— start Excerpt provided —

State elections were held in South Australia on 12 July 1975. All 47 seats in the South Australian House of Assembly were up for election. The incumbent Australian Labor Party led by Premier of South Australia Don Dunstan won a third term in government, defeating the Liberal Party of Australia led by Leader of the Opposition Bruce Eastick.

Background
The drop in major party primary votes was due to the socially progressive Liberal Movement (LM) led by Robin Millhouse who achieved 18.3 percent of the primary vote and 2 seats. The party was a breakaway faction of the Liberal and Country League (LCL) which disbanded in 1973, the party which was the predecessor to the South Australian Division of the Liberal Party of Australia. Stemming from discontent within the ranks of the LCL, it was first formed by former Premier Steele Hall as an internal group in 1972 in response to a lack of social and acceptance of electoral reform within the LCL. A year later, when tensions heightened between the LCL's conservative wing and the LM, it was established on its own as a progressive liberal party. When still part of the league, it had eleven representatives; on its own, it initially had three.

The election was fought with the Liberal Party, the Liberal Movement, and the Country Party all competing for votes against Labor, in the background of the Labor Prime Minister Gough Whitlam scandals, with this election taking place six months before the Governor General dismissed the Whitlam government resulting in his defeat at the December 1975 federal election.

— end Excerpt provided —
— start Data entries —

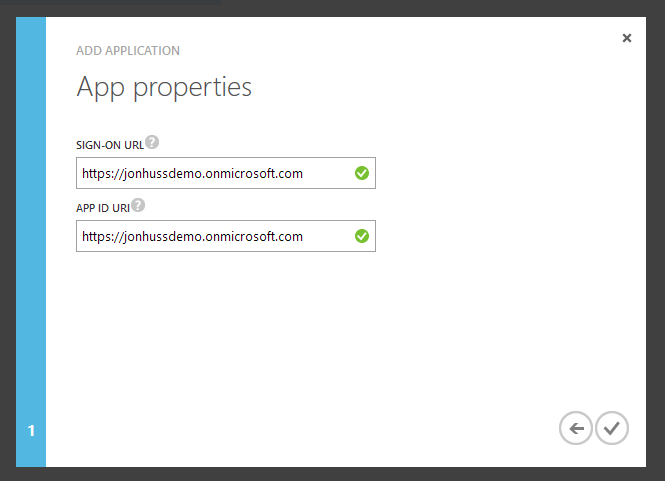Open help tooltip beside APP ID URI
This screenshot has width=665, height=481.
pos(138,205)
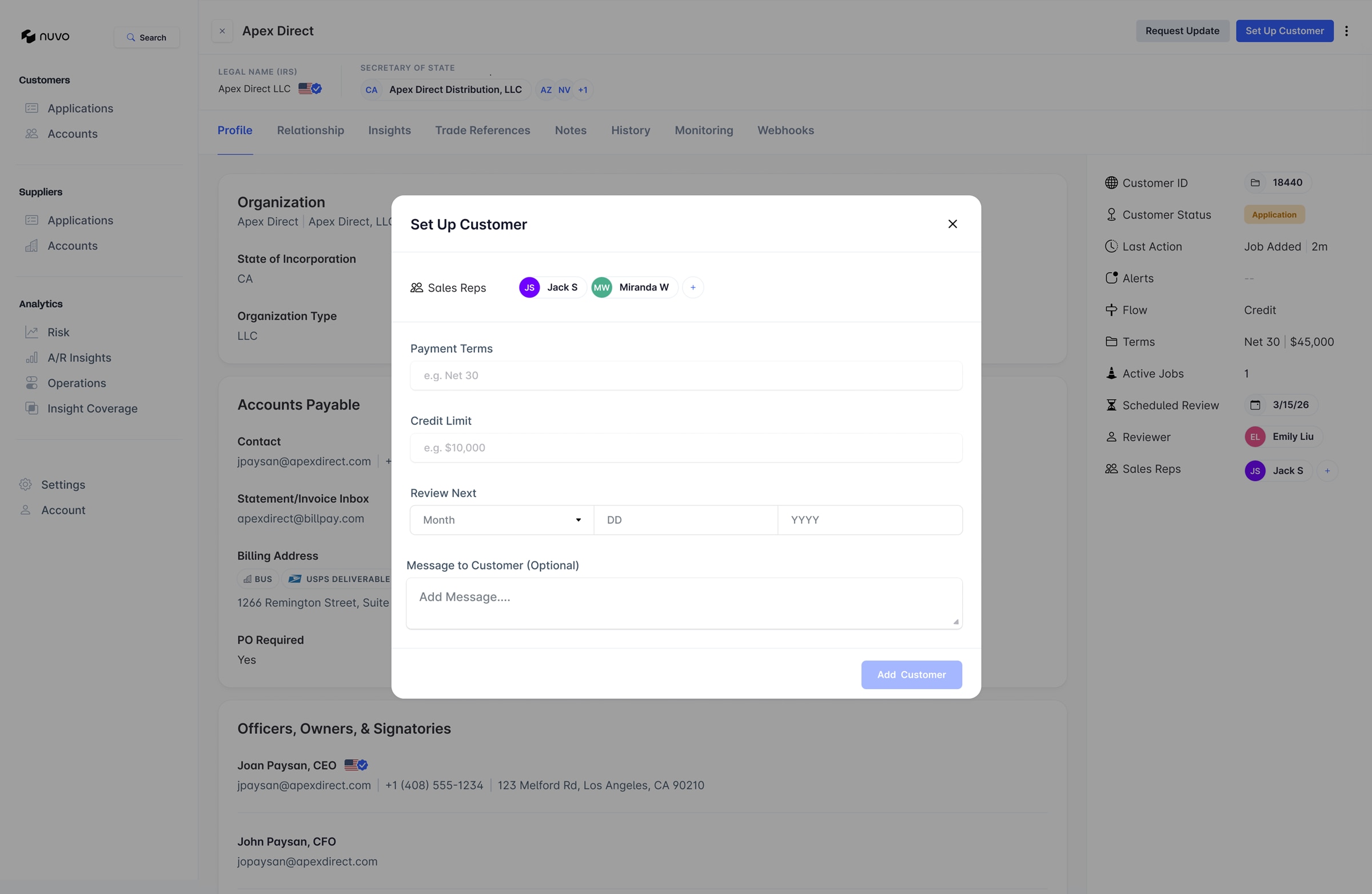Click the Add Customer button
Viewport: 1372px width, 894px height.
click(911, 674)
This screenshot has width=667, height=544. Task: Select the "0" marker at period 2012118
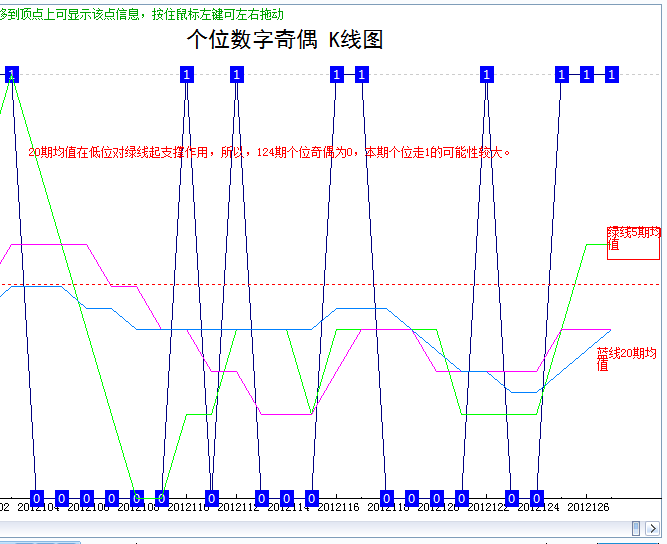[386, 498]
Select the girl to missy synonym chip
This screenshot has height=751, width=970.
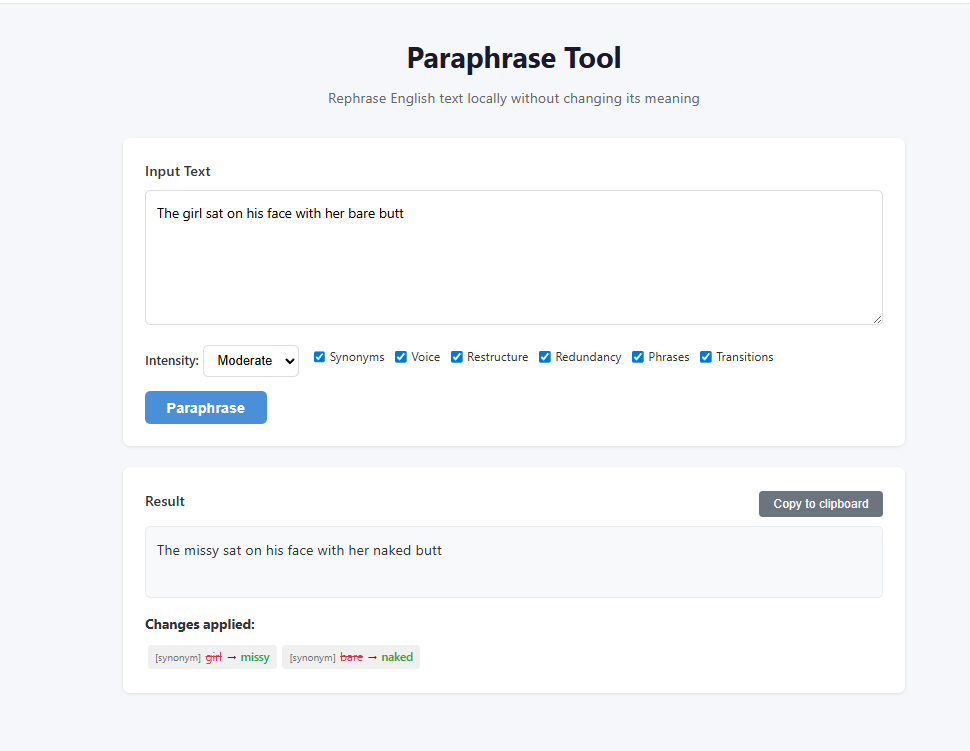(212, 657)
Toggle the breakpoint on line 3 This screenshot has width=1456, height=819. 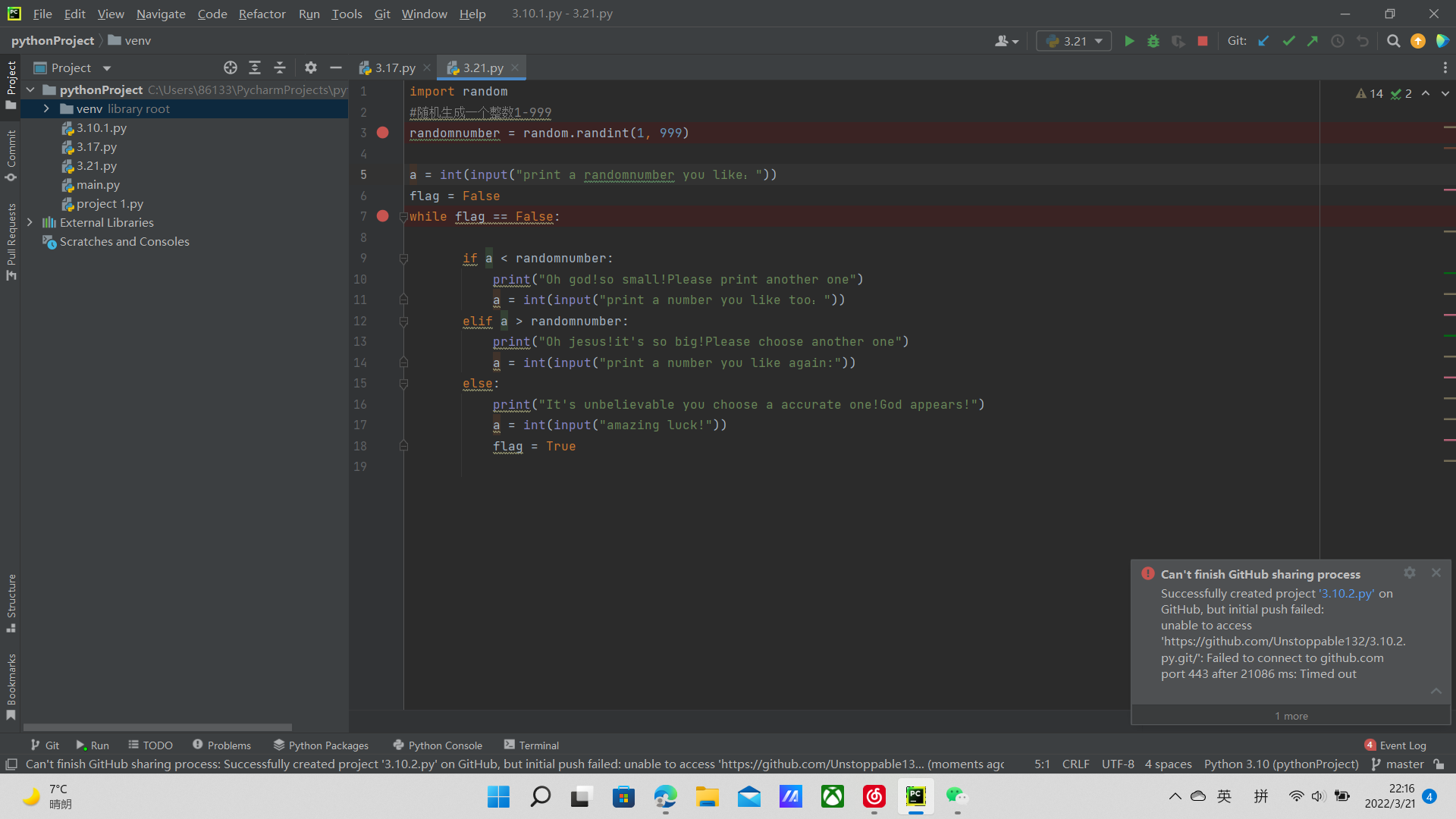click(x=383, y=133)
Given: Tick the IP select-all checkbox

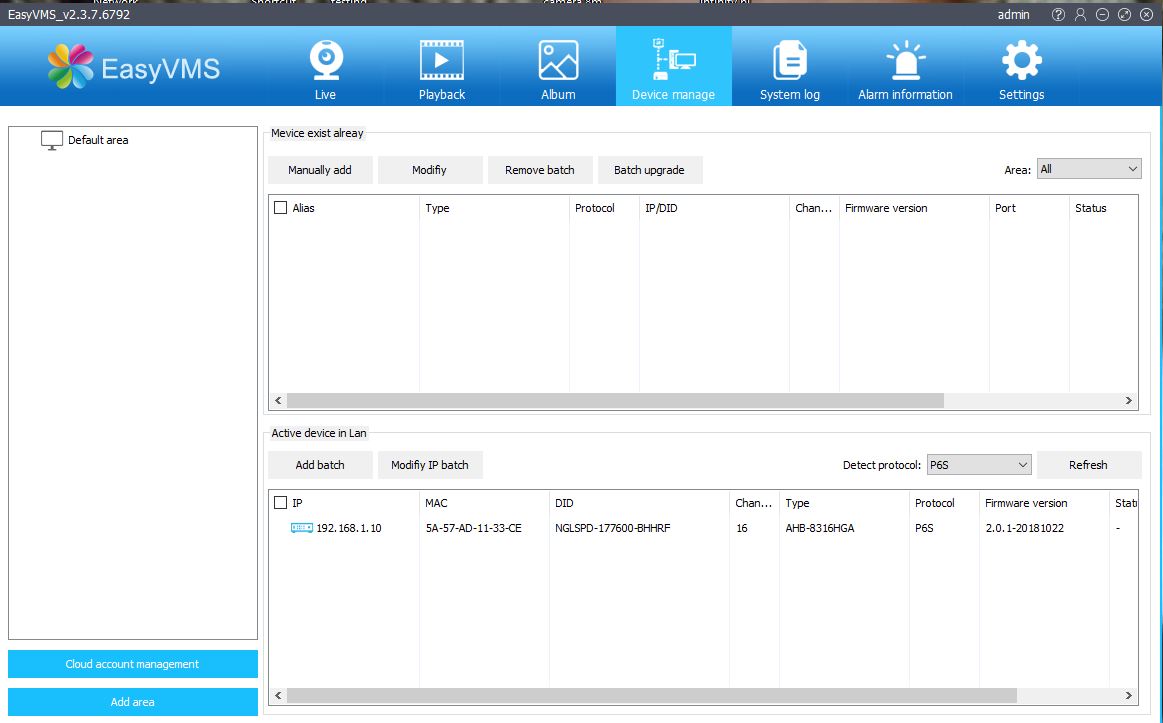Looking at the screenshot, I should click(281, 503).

— end Data entries —

» **Set problem**
Reproduce the stretch of the 1975 South Australian election text above from "The election was" through "1975 federal election.", word for word.

» **Finished task**
The election was fought with the Liberal Party, the Liberal Movement, and the Country Party all competing for votes against Labor, in the background of the Labor Prime Minister Gough Whitlam scandals, with this election taking place six months before the Governor General dismissed the Whitlam government resulting in his defeat at the December 1975 federal election.